Books for the Course:
Eating Fire, Tasting Blood: An Anthology of the American Indian Holocaust, Marijo Moore, Editor
Kiss of the Fur Queen, Tomson Highway
Fools Crow, James Welch
Native American Post-Colonial Psychology, Eduardo Duran
Perma Red, Debra Magpie Earling

We will read numerous secondary critical essays (mostly available through pdf on this site), and watch both documentary and feature films.

Course Requirements:
1. Consistent attendance and active participation in discussion
2. Thoughtful and careful preparation for class, including reading of all assigned material and questions to share with class
3. Written responses to some readings as assigned
4. Facilitation of one or more assigned readings
5. A typed proposal for a final project that includes an explanation of what you would like to explore related to the course topic: tell me the primary materials you'll analyze (literature, music, community functions, etc.) and some of the secondary sources you'll use. Include if you can the theoretic focus from historical trauma theory, as well as secondary sources for your primary area of research (e.g. criticism of Kiss of the Fur Queen, essays on the appropriation of Indian culture by non-Natives, etc.). I encourage you to be creative and take risks; these need not be a straightforward literary analysis. You may make it multi-genre and multimedia.
6. A final project (e.g. a 12-15 page researched, analytical and/or or multi-genre/multimedia presentation). You will give a 10-15 minute oral presentation of your project to the class at the end of the course.

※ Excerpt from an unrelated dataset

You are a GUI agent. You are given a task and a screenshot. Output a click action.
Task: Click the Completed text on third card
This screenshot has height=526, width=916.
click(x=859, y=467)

Suggestions for a Successful Seminar Experience

A seminar format seeks to foster a collaborative climate in which all seminar participants share in and contribute to the conversation.  We seek to avoid an authoritarian environment in which the seminar participants are lectured to or in which a few control the conversation.  No single person should monopolize the conversation. While it is not the role of the facilitator to "call on you," he or she certainly can in order to keep the conversation moving around the table.  

In a seminar, the responsibilities and roles of facilitators and participants are thus equally shared.  Simply because its someone else’s turn to be a facilitator for a particular session does not lessen everyone's responsibility to participate and contribute to the conversation. Unlike a lecture format, no one can assume a passive, observational role in a seminar.  The key word in a seminar format is "conversation."

It is also important to keep your comments focused on the question at hand and work at making your comments distinct and precise. Think about giving others the opportunity to add to the conversation. Put as much energy into sharing your ideas and speaking aloud, as you do in truly listening to others share their ideas. While any conversation can wander off course (which can be very creative and insightful), a seminar conversation should attempt to be anchored to the assigned texts, generating and "wandering off course" with questions and conversations based upon those texts.

It is important to come well prepared, having read the assigned text thoroughly, with a eye on its cultural and literary  implications. While the facilitator will have isolated specific text passages for discussion and have questions relating to those passages, seminar participants should also write out questions concerning areas that for them need clarification, areas of research and theory implications, and/or areas of general interest. Then add those questions to the conversation when appropriate given the flow of the conversation at hand. Do not come to the seminar and try to wing it.